6. Il résulte des dispositions précitées de l’article 1-1 de la loi du 13 septembre 1984 que le bénéfice de la prolongation d’activité ne peut avoir pour effet de maintenir le fonctionnaire concerné en activité au-delà de la durée des services liquidables lui permettant d’obtenir une pension à taux plein. Ainsi, un fonctionnaire ne peut acquérir de nouveaux droits à pension postérieurement à la date à laquelle il atteint la limite d’âge s’il n’entre pas dans les prévisions des dispositions qui permettent son maintien en fonctions au-delà de cette limite. Il en résulte que, si la décision prise par son ministre gestionnaire de maintien d’un fonctionnaire en activité au-delà de la limite d’âge est créatrice de droits pour l’intéressé en ce qui concerne ce maintien, cette décision ne s’impose pas, s’agissant des droits en matière de retraite, au ministre chargé des pensions qui est seul compétent pour liquider la pension de retraite du fonctionnaire concerné et ne crée donc pas au profit de celui-ci un droit à la prise en compte, lors de la liquidation, des trimestres travaillés au-delà de la limite d’âge.
7. Il résulte de l’instruction que, par un arrêté du 4 juin 2014, l’administration pénitentiaire a accordé à M. D un maintien en activité pour une période de deux ans et six mois à compter du 26 octobre 2014, date à laquelle l’intéressé était frappé par la limite d’âge suite à son recul d’une année accordé par un précédent arrêté du 6 mai 2013. Il est constant que la condition de durée d’assurance minimale à la retraite, à taux plein, pour M. D en tant que fonctionnaire relevant du personnel du corps de surveillance de l’administration pénitentiaire était alors de 164 trimestres.

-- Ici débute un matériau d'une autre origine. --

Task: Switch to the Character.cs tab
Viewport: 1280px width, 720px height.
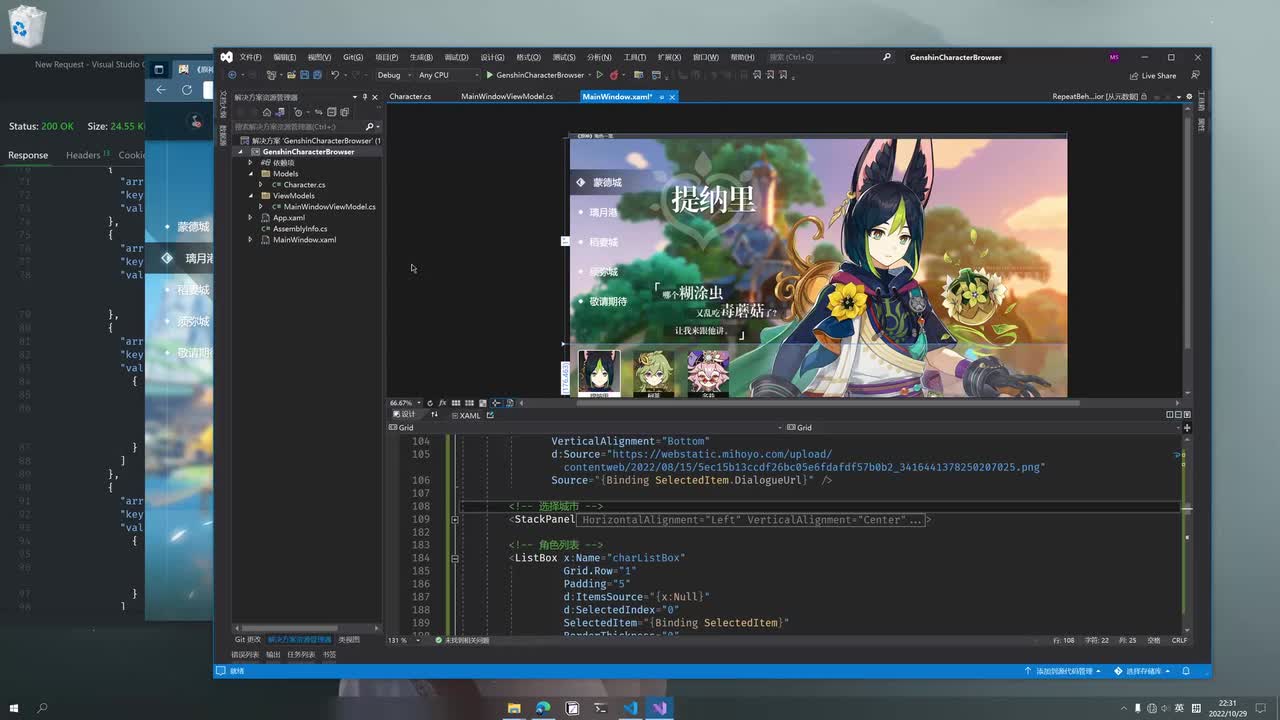Action: 410,97
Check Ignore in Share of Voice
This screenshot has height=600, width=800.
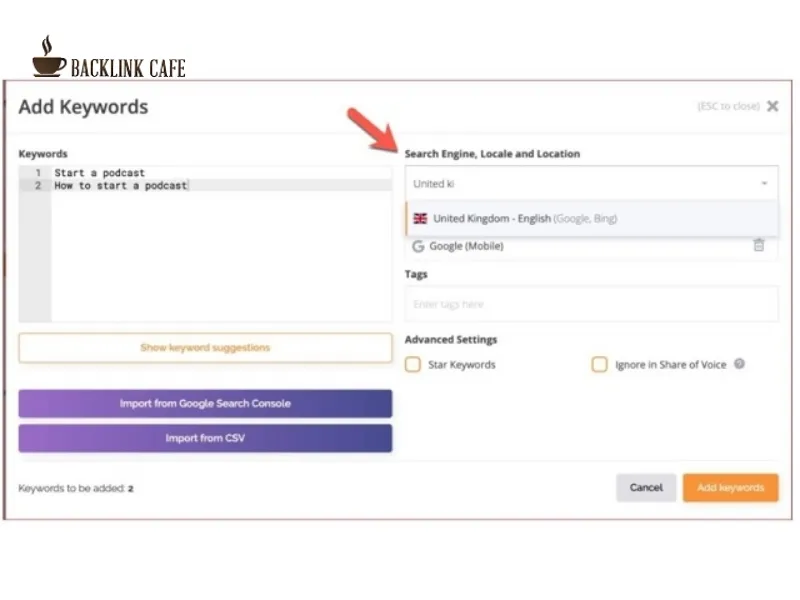tap(599, 364)
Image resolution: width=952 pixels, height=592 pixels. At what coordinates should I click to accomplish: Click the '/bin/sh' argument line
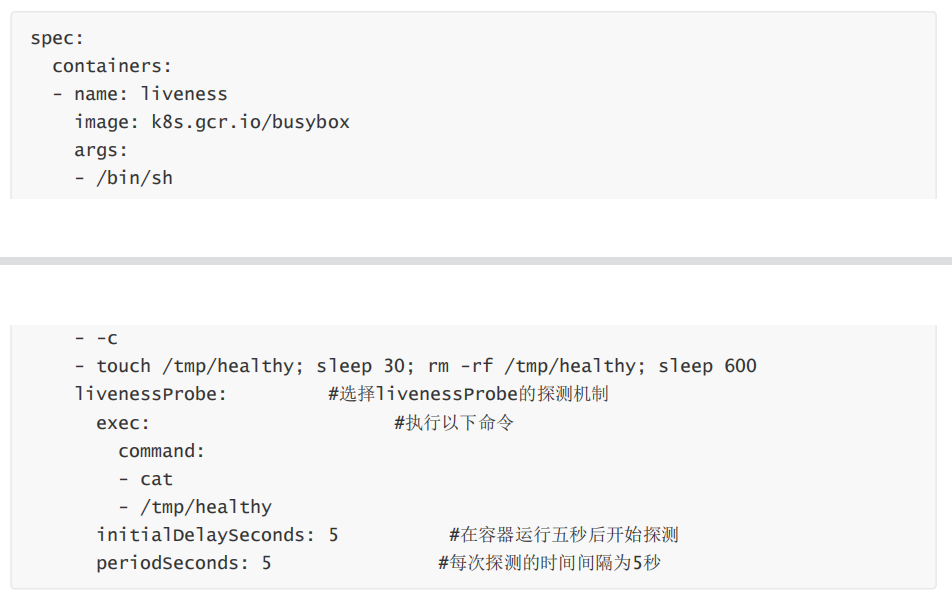coord(123,178)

Or, il résulte de l’instruction qu’à la date du 31 décembre 2015, le requérant avait atteint ce nombre de trimestres nécessaire à une retraite à taux plein. Ainsi, il n’entrait plus à compter de cette date dans les prévisions de l’article 1-1 de la loi du 13 septembre 1984 qui réservent le bénéfice de la prolongation d’activité aux agents qui ne justifient pas, lorsqu’ils atteignent la limite d’âge de leur grade, d’une durée de services permettant d’obtenir une pension à taux plein. Dans ces conditions, les dispositions précitées de l’article 1-1 de la loi du 13 septembre 1984 faisaient obstacle à ce que la prolongation dont M. D a bénéficié après le 31 décembre 2015, alors qu’il justifiait d’une durée de services lui permettant d’obtenir une pension à taux plein, lui permettent d’acquérir de nouveaux droits à pension postérieurement à l’atteinte de la limite d’âge. La circonstance qu’au jour de l’arrêté du 4 juin 2014 lui accordant un maintien en activité jusqu’au 25 avril 2017, ses sept années de services effectuées en tant qu’auxiliaire de l’éducation nationale du 6 janvier 1981 au 13 mars 1988 n’avaient pas été prises en compte malgré leur rachat entre 2002 et 2009 et n’apparaissaient pas dans sa fiche carrière, permettant à l’administration pénitentiaire d’accéder légitimement à sa demande, n’était pas de nature à lui permettre d’acquérir de nouveaux droits à pension au-delà du 31 décembre 2015. En outre, il résulte de l’instruction que cette même administration n’était pas sans connaître la situation de l’intéressé dès lors qu’à deux reprises, le 3 septembre 2015 et le 2 septembre 2019, M. D avait adressé au directeur des ressources humaines du centre pénitentiaire de Moulins-Yseure où il était alors affecté, des courriers relatant l’absence de prise en compte de ces sept années. Par suite, le moyen selon lequel la prolongation accordée était justifiée devra être écarté.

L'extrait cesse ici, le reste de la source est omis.